Un esempio è la miniera di Turow, al confine tra Polonia e Repubblica Ceca: vi si estraggono 7,5 milioni di tonnellate all’anno di carbone e ha, tra i diversi impatti ambientali, anche l’inquinamento dell’acqua utilizzata da oltre 30mila persone.

Assicurare il carbone nei paesi fortemente dipendenti da questa fonte altamente climalterante e inquinante, stigmatizza Greenpeace è il vero problema. Il caso della Polonia è emblematico, con miniere e centrali a carbone che la causa ogni anno oltre 5mila morti premature stimate, di cui più di 400 in Italia.

Per Greenpeace, Generali deve eliminare queste “eccezioni” (circa lo 0,1% dell’esposizione e lo 0,2% degli investimenti sul totale degli asset, dice la società) e abbandonare completamente gli investimenti nel carbone, anche nell’Europa dell’Est.

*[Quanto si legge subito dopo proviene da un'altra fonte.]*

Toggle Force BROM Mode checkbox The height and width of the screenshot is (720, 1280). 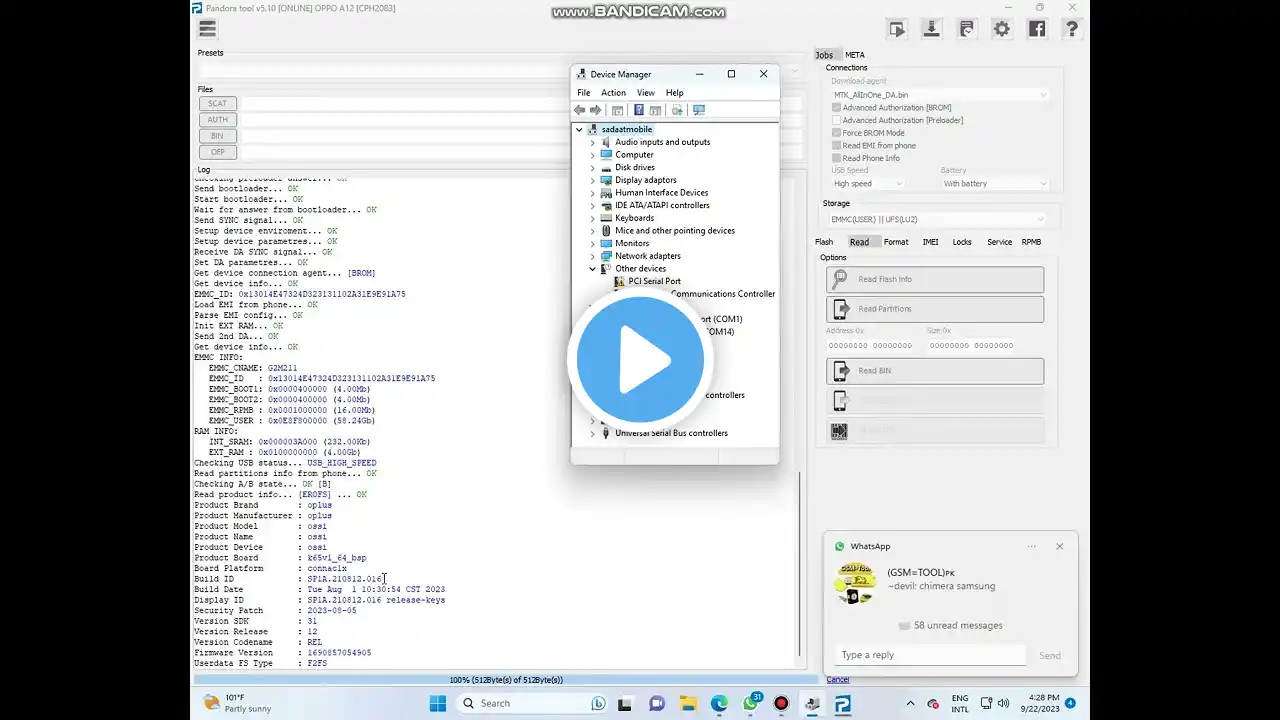pos(837,133)
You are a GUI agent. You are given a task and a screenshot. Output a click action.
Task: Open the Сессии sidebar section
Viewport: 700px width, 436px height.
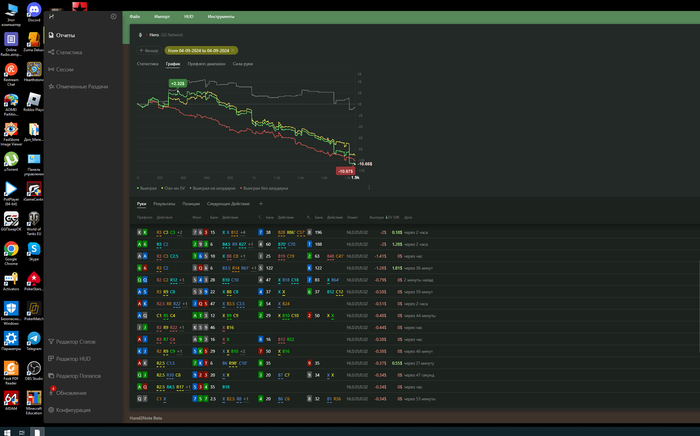(64, 69)
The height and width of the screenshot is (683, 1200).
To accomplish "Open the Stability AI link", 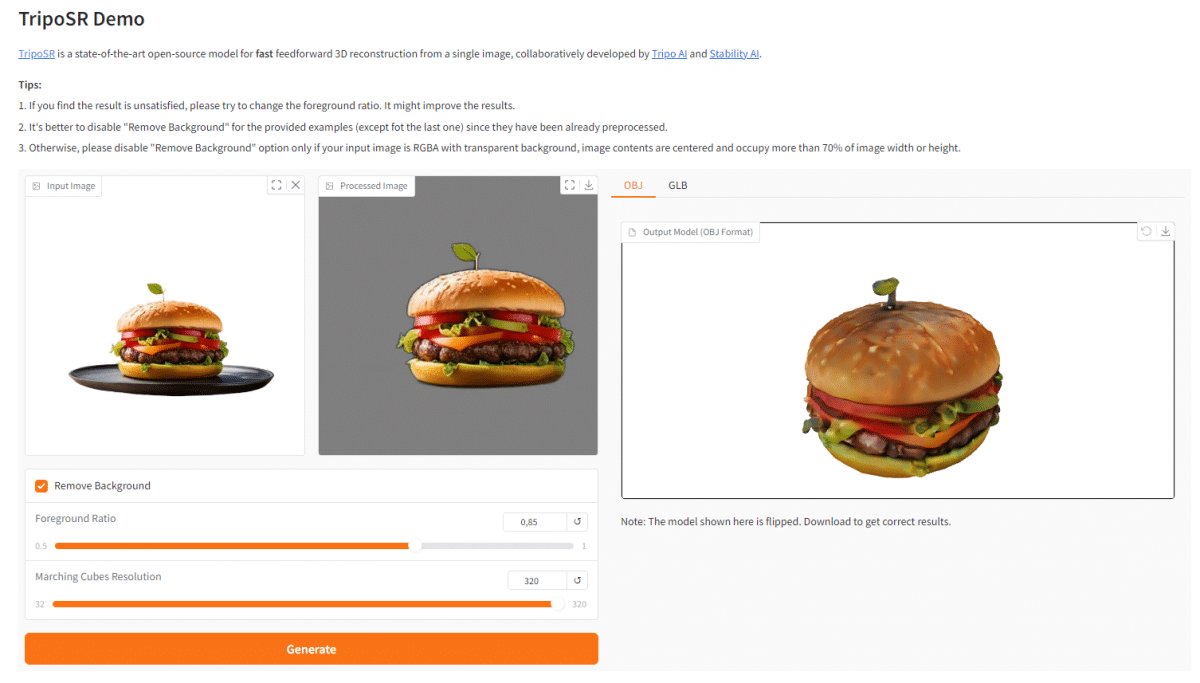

“Il fatto che questi impianti rappresentino una minima parte degli investimenti e degli asset del Leone di Trieste altro non è che un’aggravante: dato che si tratta di un business marginale, dovrebbe essere più facile uscirne. E soprattutto Generali deve smettere di valutare le proprie ‘eccezioni’ solamente in base all’importanza economica: una miniera che inquina l’acqua di 30mila persone è un business che non deve essere portato avanti, e lo stesso vale per centrali a carbone come Opole, la più grande espansione al momento in costruzione in Europa, o Kozienice, la seconda centrale a carbone più grande d’Europa, che già prima della recente espansione causava oltre 600 morti premature stimate ogni anno”, dice l’associazione in un suo comunicato.

Il presidente di Generali, Gabriele Galateri, ha replicato che la compagnia “dismetterà gli investimenti azionari in società legate al settore carbonifero in 6-12 mesi”. E per quanto riguarda la parte assicurativa, verrà “mantenuta una minima esposizione nei paesi in cui il carbone è la risorsa fondamentale per il riscaldamento o l’elettricità”.

Piuttosto fumosa è poi quest’altra dichiarazione fatta nel corso dell’assemblea, riferita probabilmente alla Polonia e ad paesi dell’est: “in un arco temporale di due anni Generali metterà in campo ‘azioni di spinta e coinvolgimento’ verso l’utilizzo di materie prime più green. Al termine di questo periodo valuteremo l’effettivo impegno a perseguire una concreta riduzione delle emissioni e se non lo avranno fatto prenderemo le nostre decisioni”.

Anche la Fondazione Finanza Etica (FFE), che ha partecipato per la prima volta all’assemblea degli azionisti di Generali, ha criticato il piano di disinvestimento dal carbone. È sicuramente un importante passo avanti, ma Generali ha deciso di non uscire dagli investimenti in Polonia e di continuare ad assicurare le centrali a carbone, cosa che invece importanti concorrenti come Axa e Zurich smetteranno di fare. Per questo motivo ci asterremo dall’approvazione del bilancio”, ha detto Simone Siliani, direttore di FFE.

Con una recente inchiesta svolta a Genova, Greenpeace Italia ha anche documentato che se da un lato Generali assicura il carbone più inquinante d’Europa, dall’altro non fa lo stesso con i cittadini colpiti dai peggiori impatti dei cambiamenti climatici, come i proprietari della abitazione situate in alcune zone in passato colpite da alluvioni. Un paradosso che va risolto definitivamente.

Durante l’assemblea degli azionisti sono state consegnate a Generali le oltre 100mila firme raccolte in Europa tramite diverse petizioni – promosse da Akcja Demokracja, We Move e Greenpeace – per chiedere al gruppo triestino di non assicurare più il carbone.

Ma subito dopo il carbone, ci sono le infrastrutture per le altre fonti fossili, petrolio e gas.

Per iniziare ad uscire dalla crisi climatica in atto e dalle guerre, l’azione di disinvestimento dalle energie sporche (così come dagli armamenti, strettamente legati all’energia tradizionale) dei grandi gruppi finanziari e assicurativi non può più essere di facciata o marginale. Del greenwashing ne abbiamo abbastanza. Il compito di ciascun cittadino è essere consapevole a chi da’ i propri risparmi, perché è il denaro, purtroppo, che sposta le scelte e le azioni degli uomini e delle imprese.